327.連れてお行きなさい
執務室で書類を片付ける。アガレスやマルファスが積極的に文官を採用したため、かなり事務作業の効率が上がった。オレの決裁を必要としない書類が回されることも減り、アスタルテが代行できるよう印章も預けている。片付けた机の上を確認し、マントを翻して立ち上がった。
窓の外ではしゃいだ声を上げる双子神は、創造と破壊の力を使い荒野に雨を降らせる遊びに夢中だ。ヒビ割れた大地に潜む種を割り、その上に大量の雨を降らせる。繰り返すことで芽吹く緑を見て、大喜びだった。彼と彼女の本質に合うのだろう。それをククルが褒めるため、さらに夢中になった。

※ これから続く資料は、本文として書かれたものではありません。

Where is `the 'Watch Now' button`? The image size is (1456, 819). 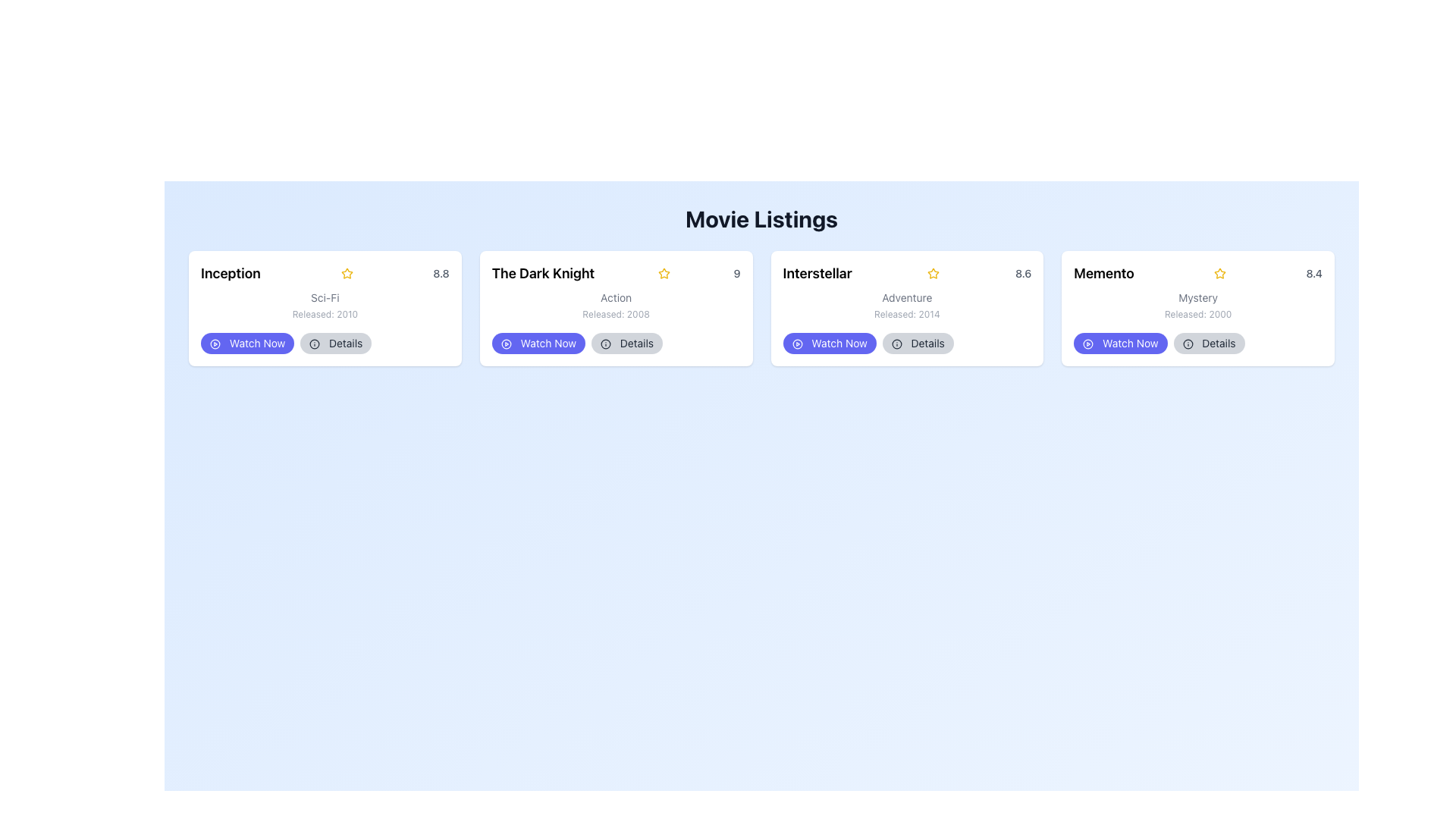
the 'Watch Now' button is located at coordinates (247, 343).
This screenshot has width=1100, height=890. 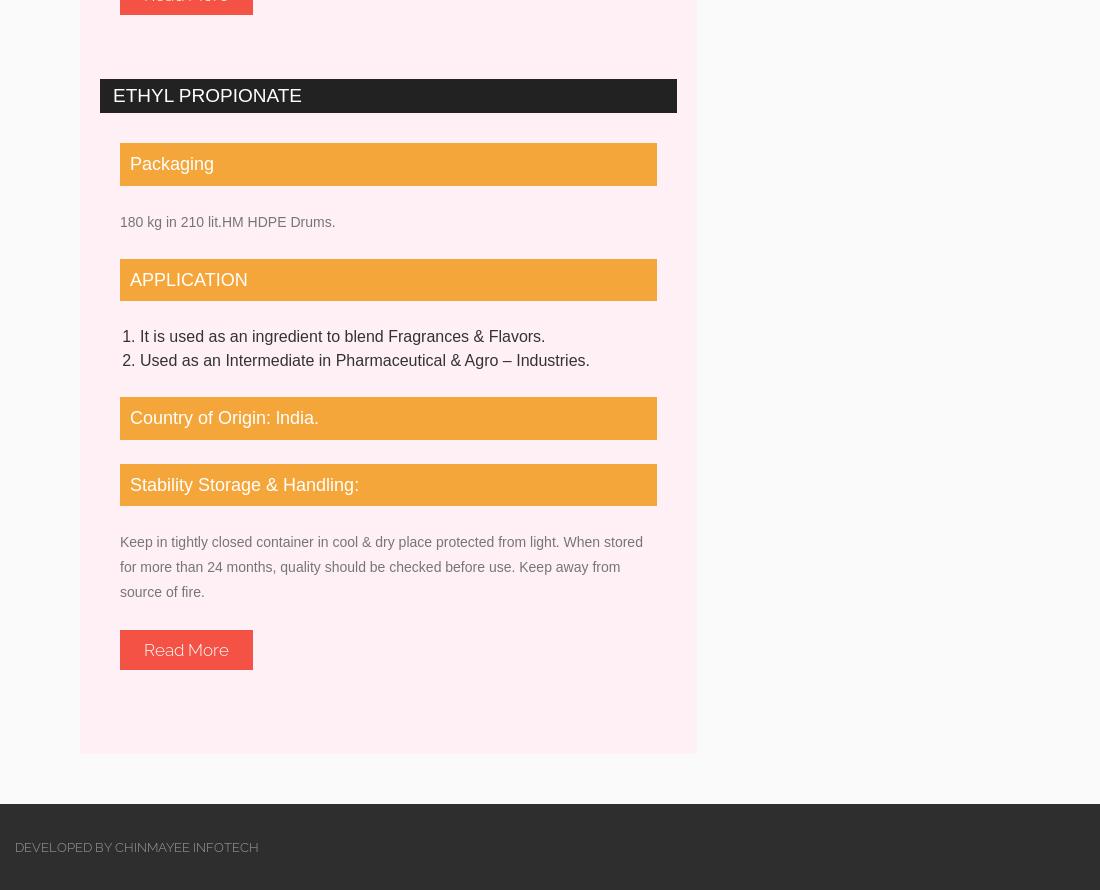 What do you see at coordinates (171, 164) in the screenshot?
I see `'Packaging'` at bounding box center [171, 164].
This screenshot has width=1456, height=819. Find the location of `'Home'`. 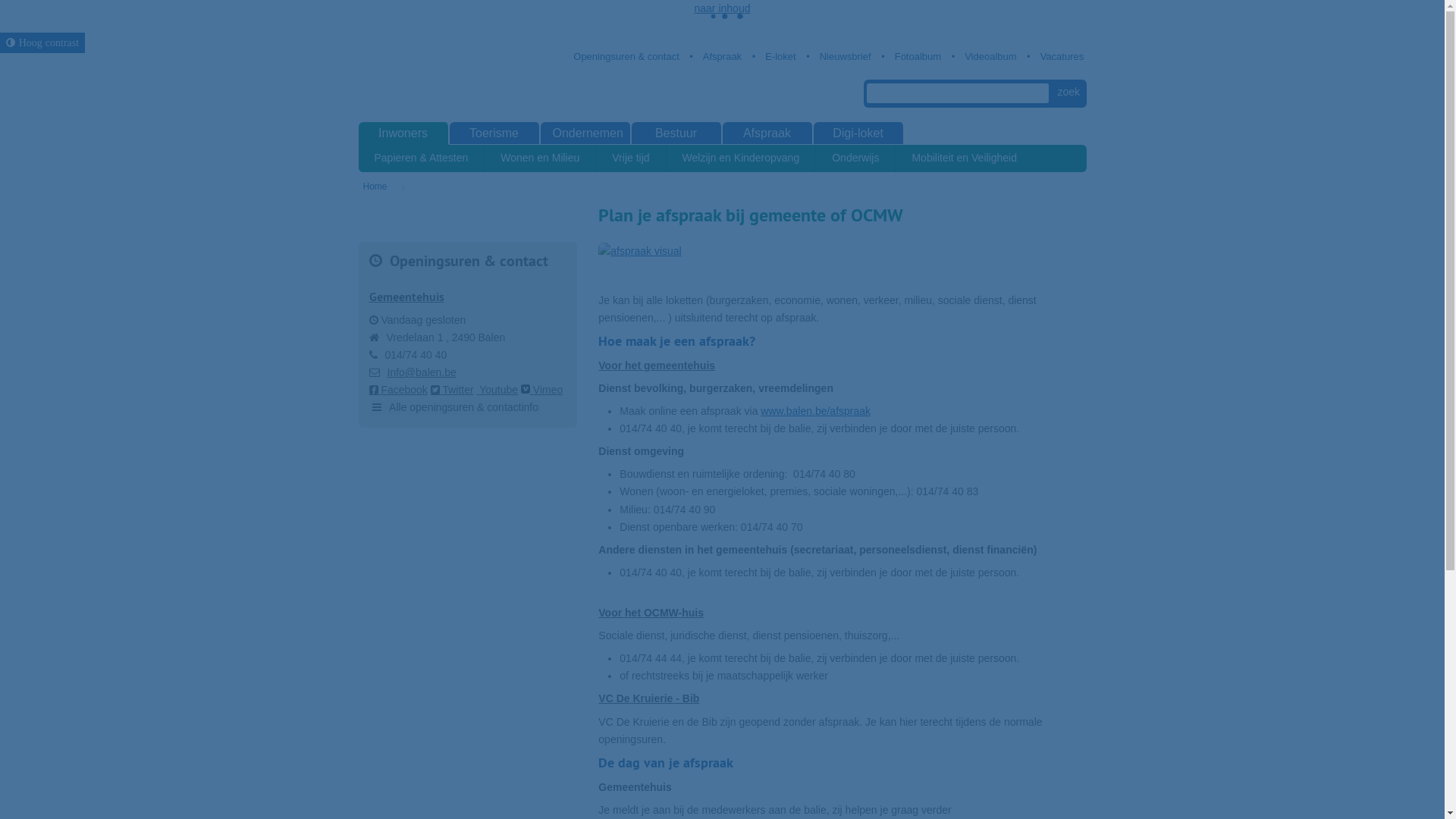

'Home' is located at coordinates (362, 186).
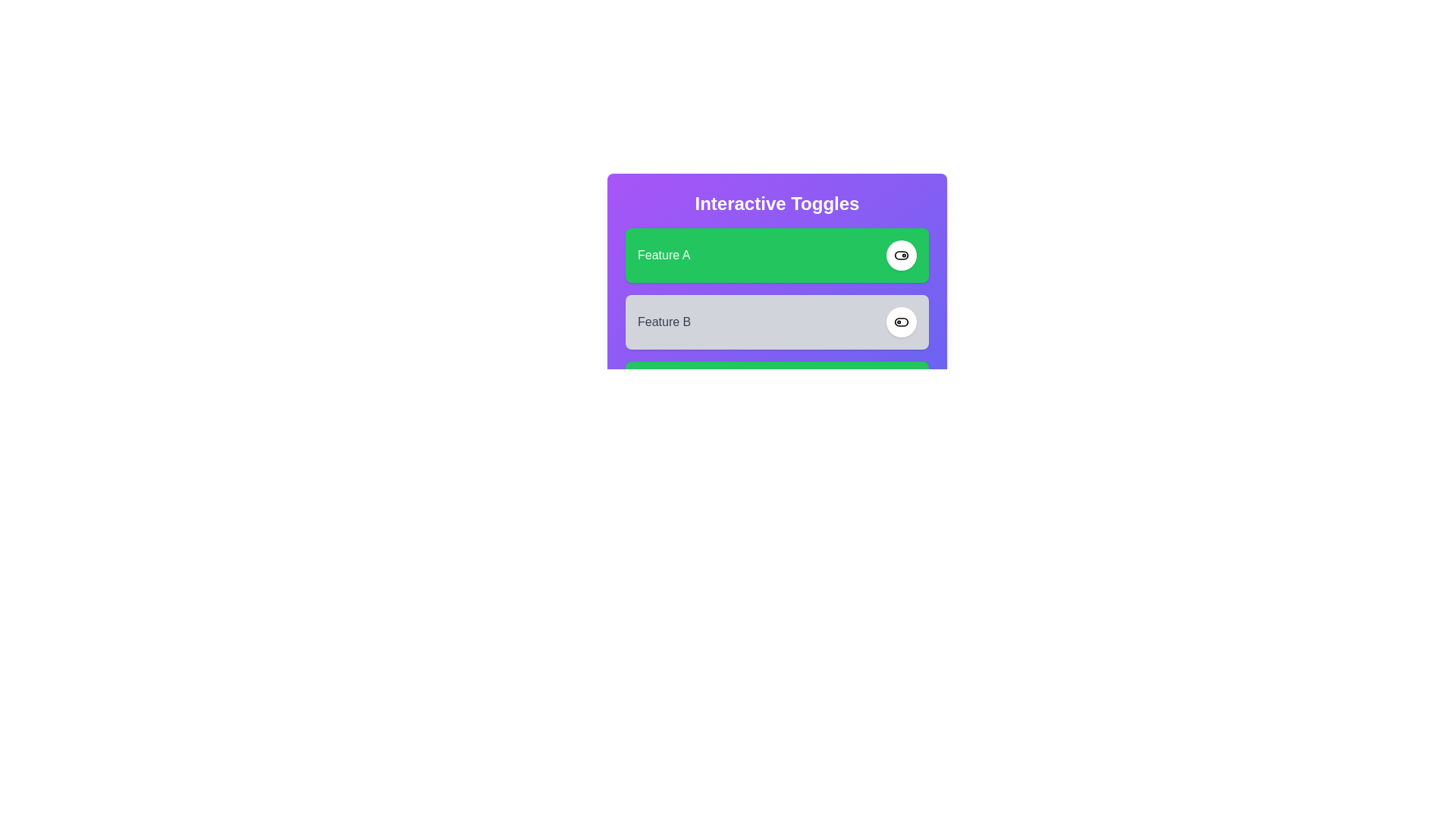 The image size is (1456, 819). I want to click on the title text 'Interactive Toggles' for copying, so click(777, 203).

オリヴィエラとロゼマリアは街の復旧や、子供達の教育に取り掛かった。孤児の保護はリシュヤの管轄だが、親がいる市井の子供達は別だ。元王女の肩書を上手に利用し、彼女は民との間に信頼関係を築いた。
アルシエルとウラノスがいれば、この城の守りに心配はいらない。圧倒的な強さを誇る黒竜王と、魔法や魔法陣の扱いに長けた元魔王の組み合わせは、互いに補い合う。クリスティーヌの諜報活動も順調で、受け入れた難民の管理を行うアガレス達の助けになっていた。

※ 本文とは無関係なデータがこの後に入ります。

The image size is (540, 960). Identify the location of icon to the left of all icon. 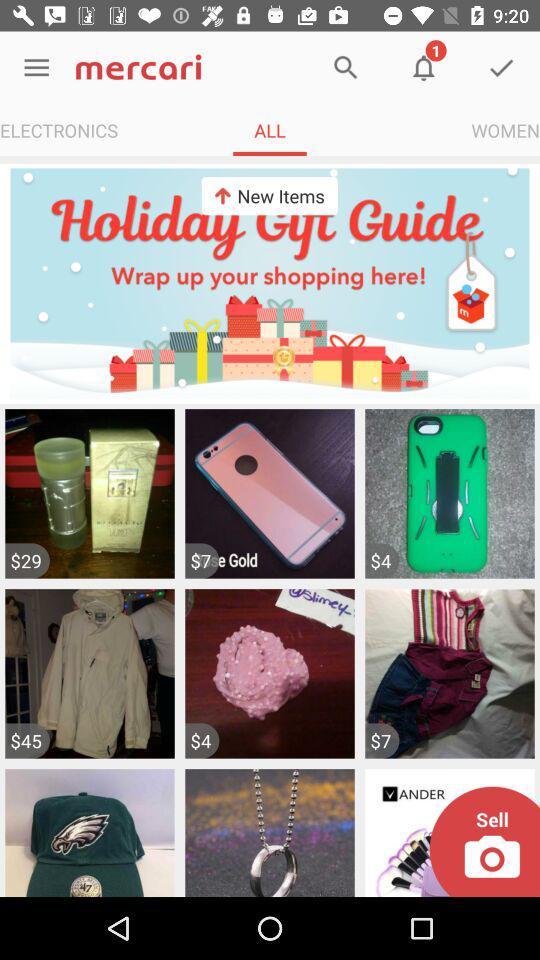
(59, 129).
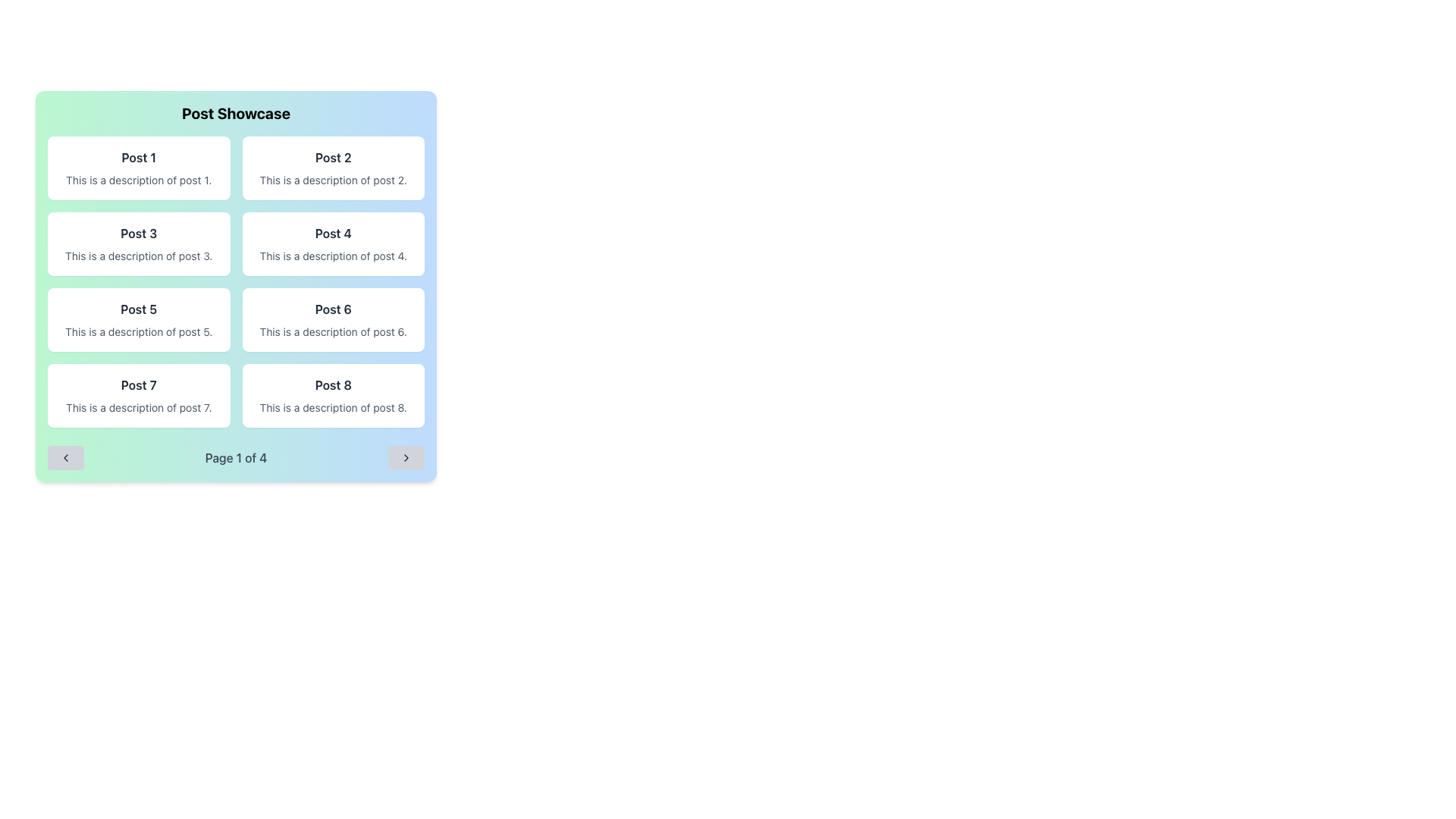  What do you see at coordinates (139, 406) in the screenshot?
I see `the text label providing descriptive context for 'Post 7', located directly below the header labeled 'Post 7'` at bounding box center [139, 406].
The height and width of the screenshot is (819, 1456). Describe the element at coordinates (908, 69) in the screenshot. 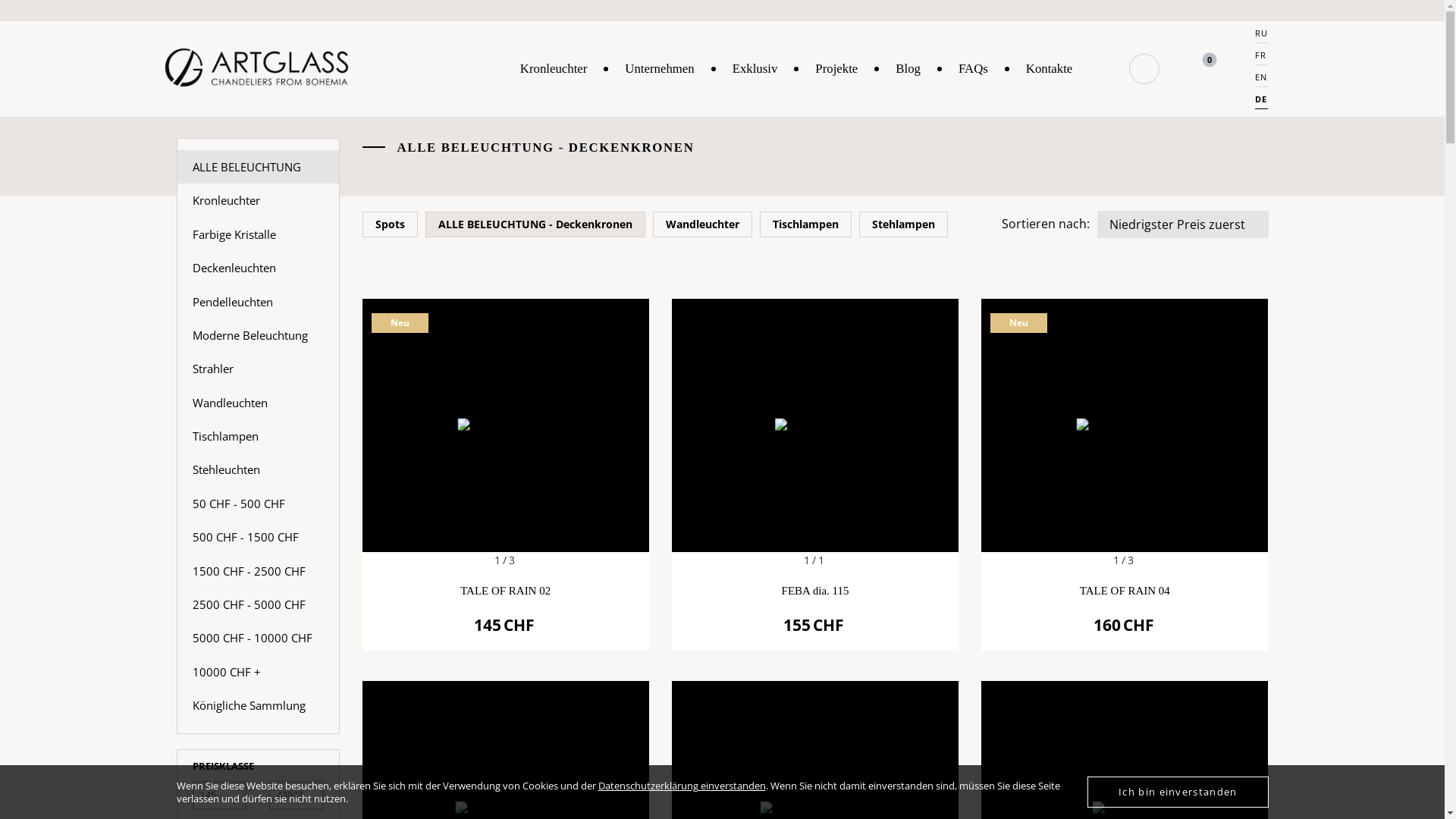

I see `'Blog'` at that location.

これなら、オレが城を空けても問題あるまい。そう考えたのを気づいたように、部屋の隅でおとなしく本を読んでいたリリアーナが顔をあげた。
「どこ行くの? 私も行く」
「ここで待て」
すぐ戻る、そう言えば安心するのか。だが確実でない約束は出来ない。突き放され、嘘を吐かれたら泣くだろう。この娘が泣く姿は何度も見たが、彼女の涙は二度と見たくなかった。
「やだ」
本をソファの上に放り出し、走るリリアーナの手がマントを掴む。以前の遠慮はなく、しっかりと握り込んで離さないと訴える。強い眼差しに眉をひそめた。

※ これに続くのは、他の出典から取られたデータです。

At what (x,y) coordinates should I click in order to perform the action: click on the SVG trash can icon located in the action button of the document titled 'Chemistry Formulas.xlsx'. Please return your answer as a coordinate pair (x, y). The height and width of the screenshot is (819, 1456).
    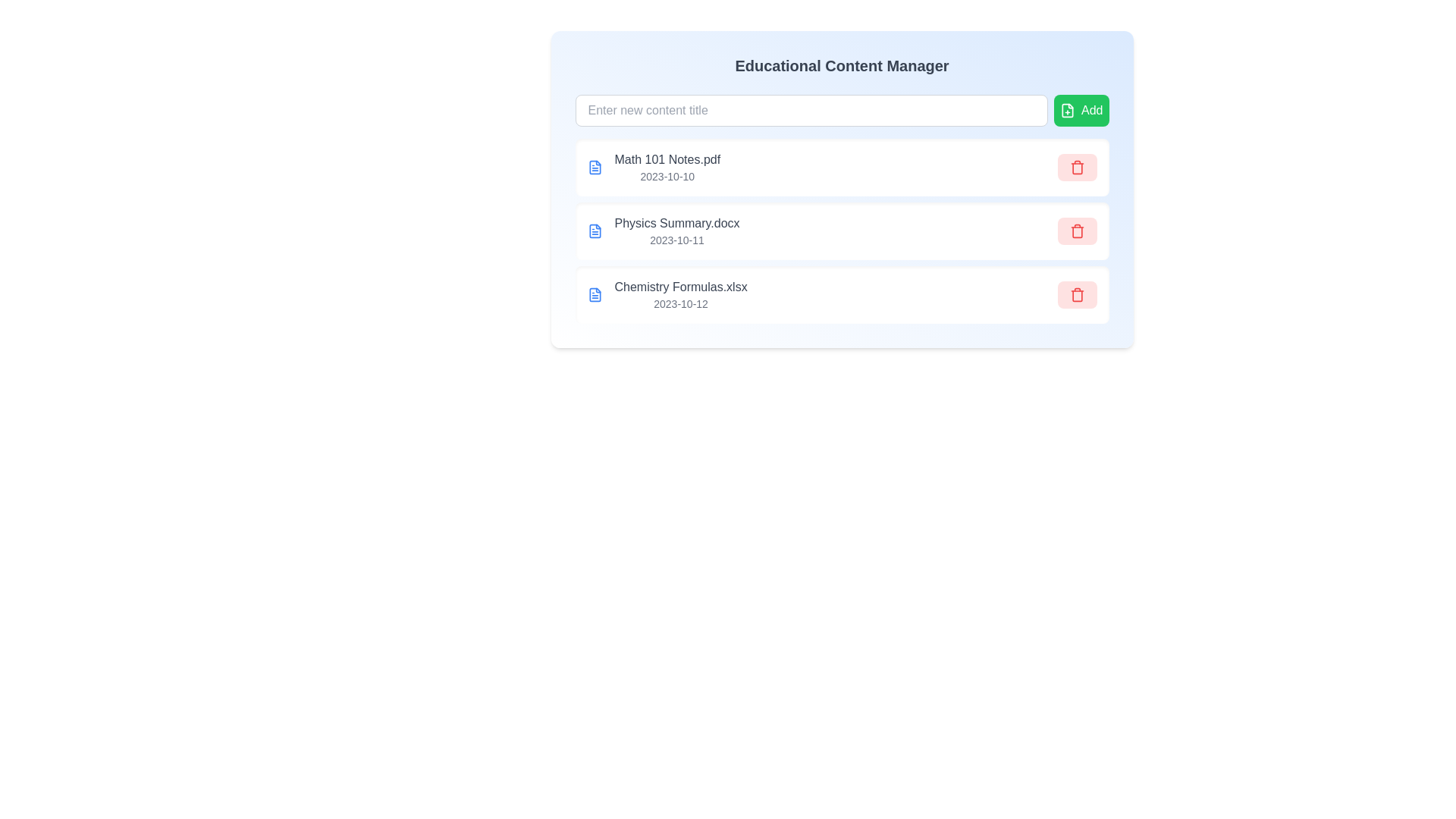
    Looking at the image, I should click on (1076, 295).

不快だと示せば離すと思ったが……きゅっと唇を噛んで睨み返す。行き先を告げるまで離さないつもりか。視線を合わせたまま、口を開いた。
「黒い神とやらを片付けるだけだ」
「私も行く」
「無理だ」
「絶対にダメ」
マントごと置いていくか。そんな考えが過ぎったオレに、部屋の入り口から声がかかった。
「連れて行けばいいでしょう」
アスタルテは苦笑いし、リリアーナの近くまで歩み寄った。ククルやアナト、バアルへの態度から分かるように子供に甘い。リリアーナも十分庇護対象に入る年齢だが、連れて行けとはどういう心境だ?
怪訝に思い黙ったオレの足元に膝をつき、アスタルテは自らの手首に噛み付いた。流れる血をリリアーナの前に差し出す。元から肉食で獲物を狩る竜の喉がごくりと動いた。加工された肉より、狩ったばかりの生肉を好む。さらに強者の血は極上の匂いでリリアーナを誘うだろう。
「いい?」
アスタルテではなく、オレに許可を求める。好きにしろと頷けば、アスタルテに抱きつくようにして血を啜った。人間が見れば浅ましい姿に映るだろうが、これは信頼を示し力を分け与える儀式のようなものだ。吸血一族の始祖という最強種族の長が、黒竜の娘を認めた証拠だった。
ごくりと喉を鳴らして血を飲むリリアーナを抱き寄せ、アスタルテは微笑んだ。
「これで不安は減りましたか。連れてお行きなさい」
あなた様に必要な枷です――声に乗せず、リリアーナに聞かせぬよう念話で伝えられた一言に、口元が緩んだ。